> WHAT IS BEING ASKED
Copy the records below exactly, from the line containing "has height=2576, width=667." through the end of the records, including both ends. Leave the pictures out of your copy.

> GIVEN DATA
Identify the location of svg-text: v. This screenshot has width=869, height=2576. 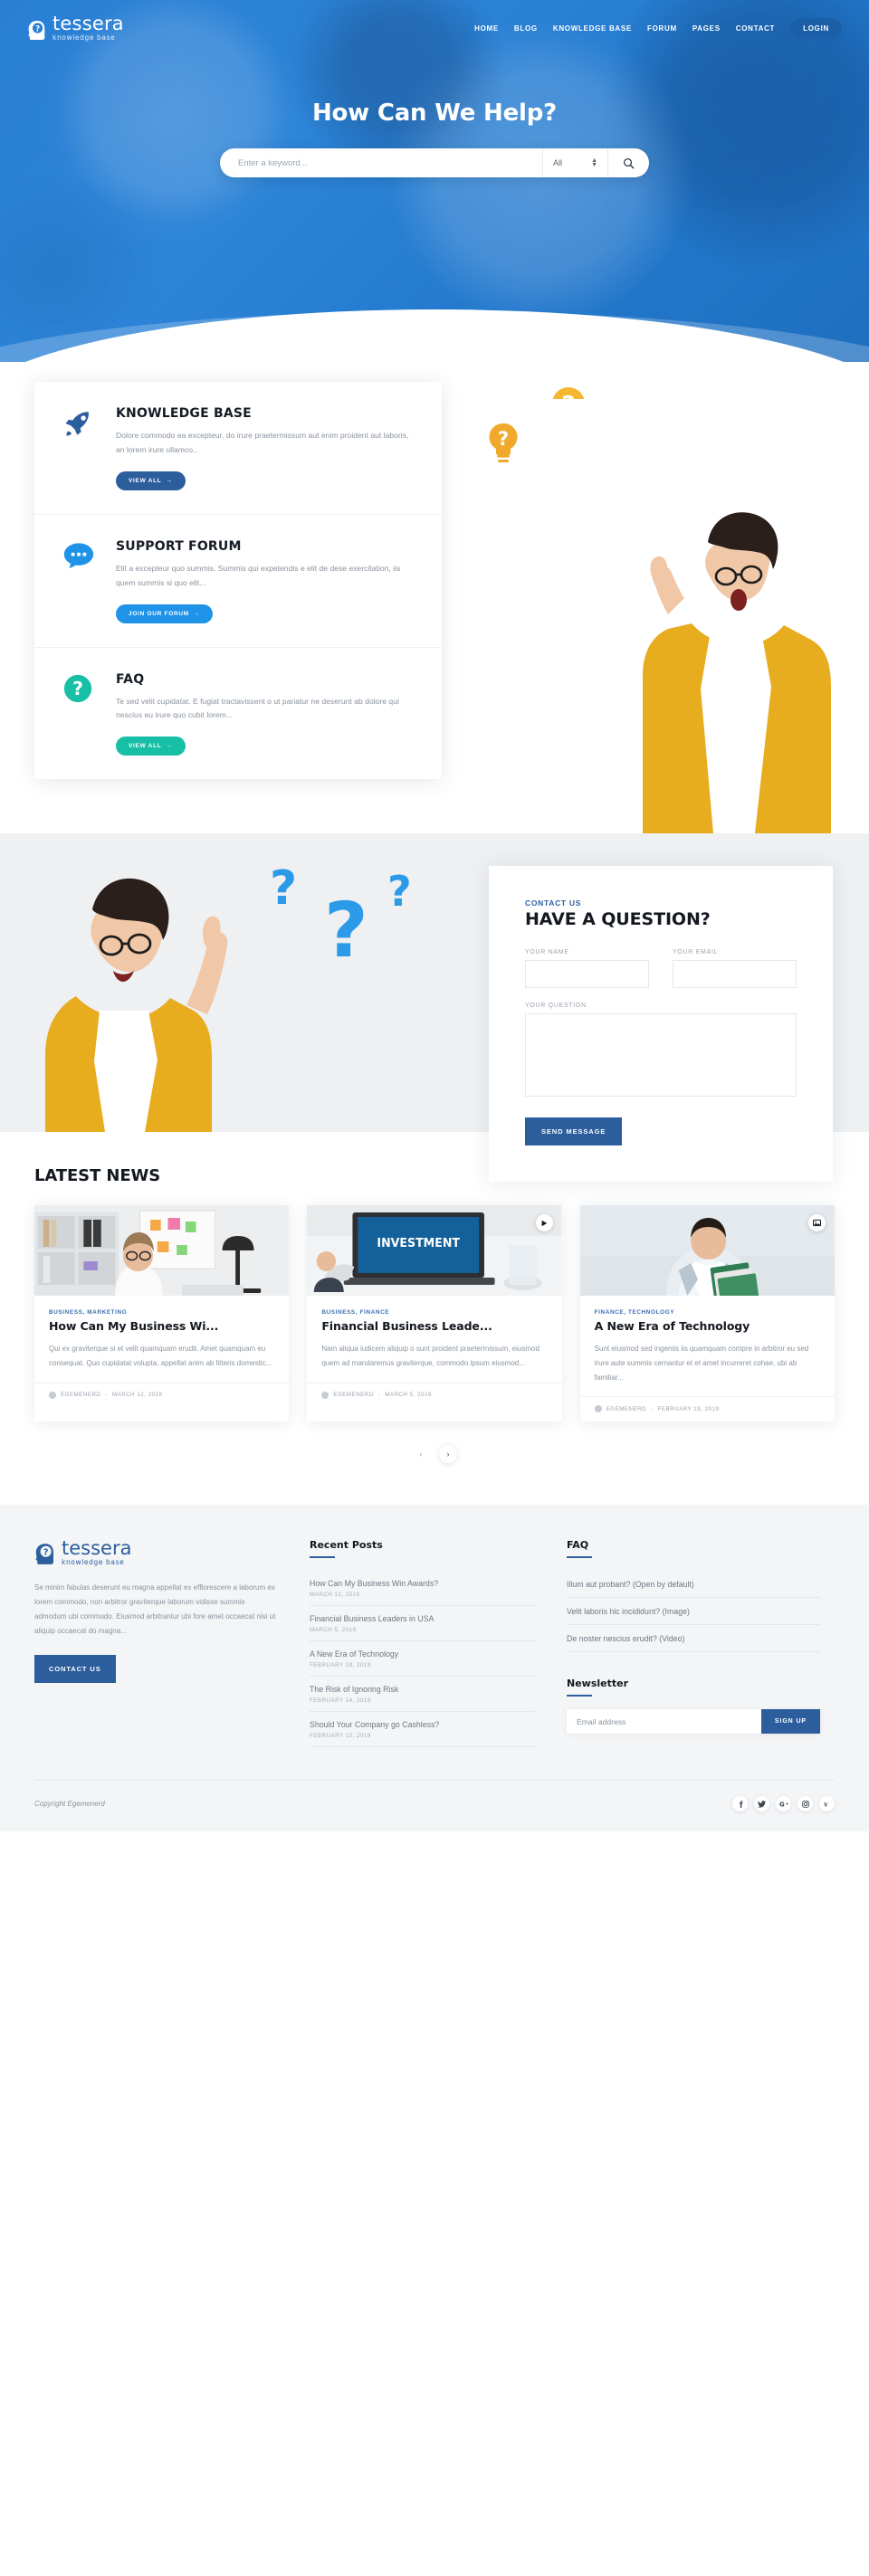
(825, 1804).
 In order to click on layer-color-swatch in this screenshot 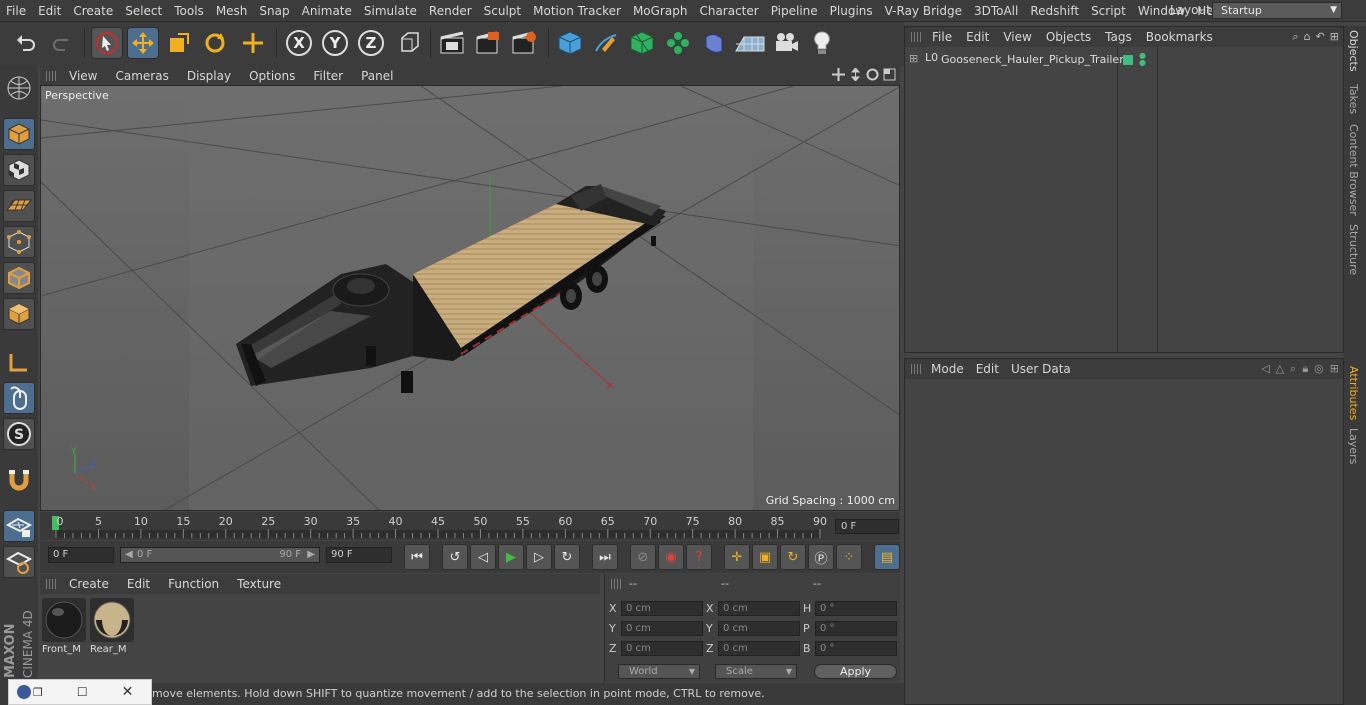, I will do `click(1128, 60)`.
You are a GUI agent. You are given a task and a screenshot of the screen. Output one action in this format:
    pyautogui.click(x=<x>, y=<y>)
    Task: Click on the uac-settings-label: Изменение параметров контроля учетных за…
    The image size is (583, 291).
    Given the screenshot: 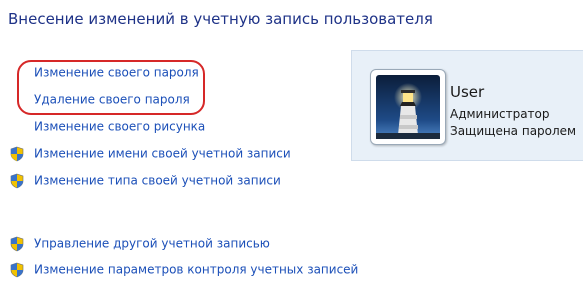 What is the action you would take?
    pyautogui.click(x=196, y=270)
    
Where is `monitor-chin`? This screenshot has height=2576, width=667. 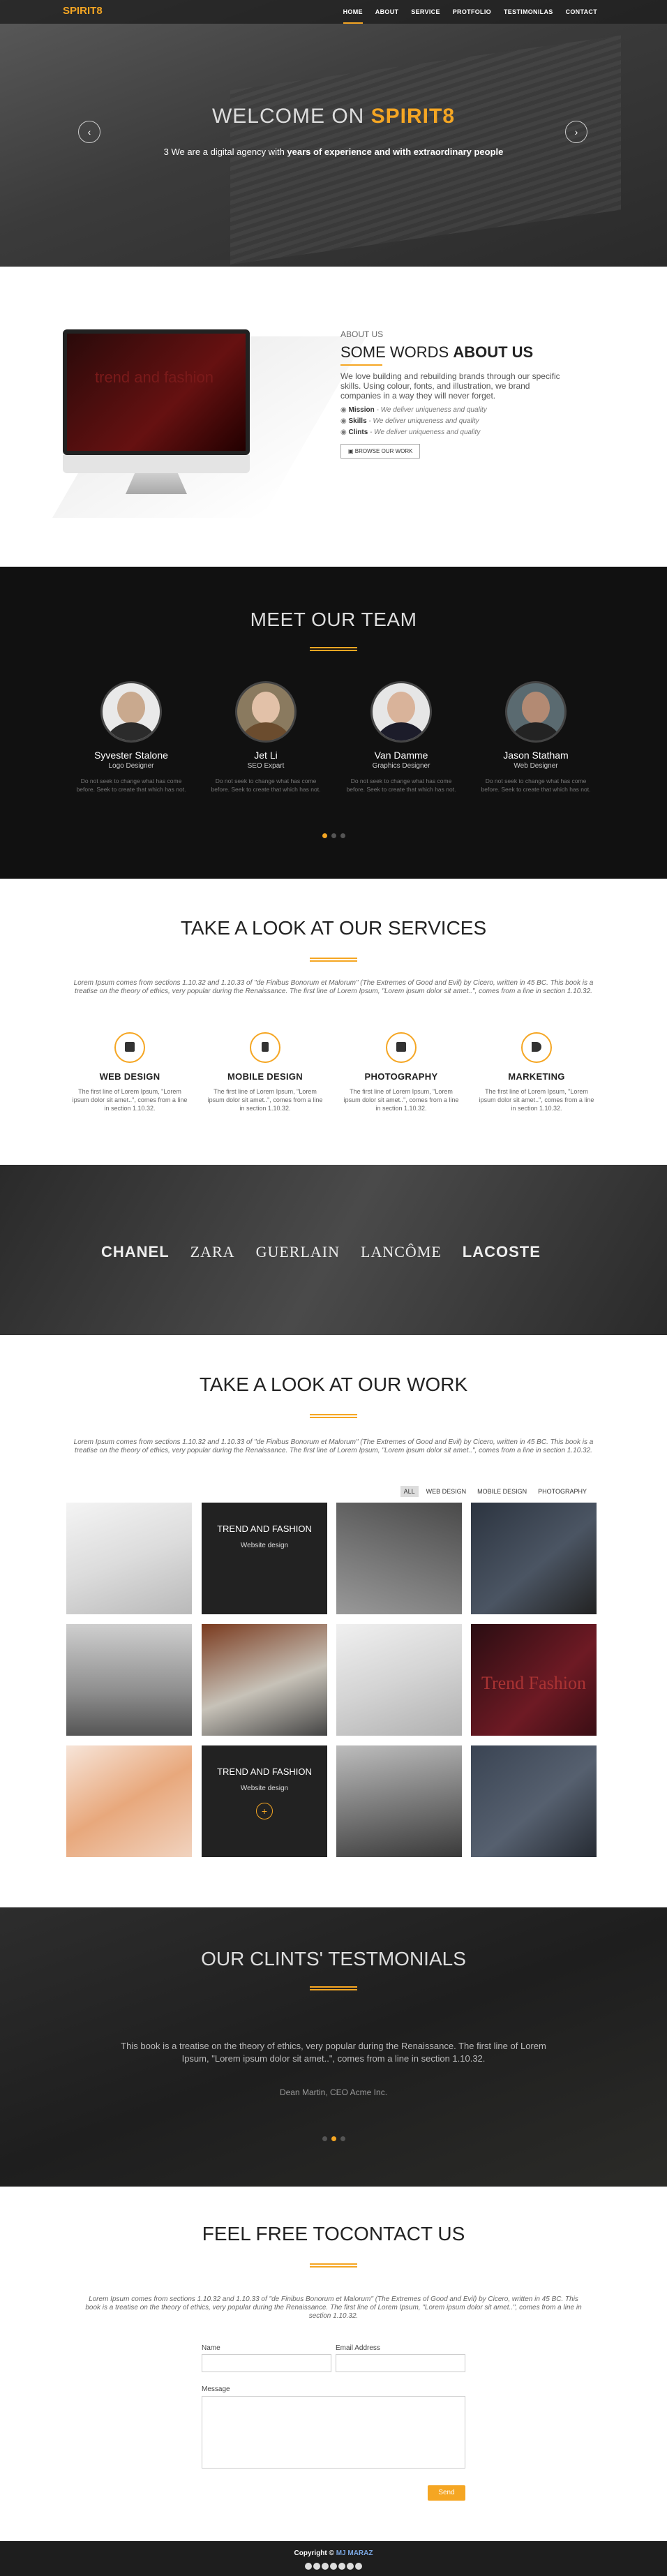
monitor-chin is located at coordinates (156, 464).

> OUTPUT FOR THIS EXERCISE
Where is `monitor-chin`? This screenshot has height=2576, width=667. 
monitor-chin is located at coordinates (156, 464).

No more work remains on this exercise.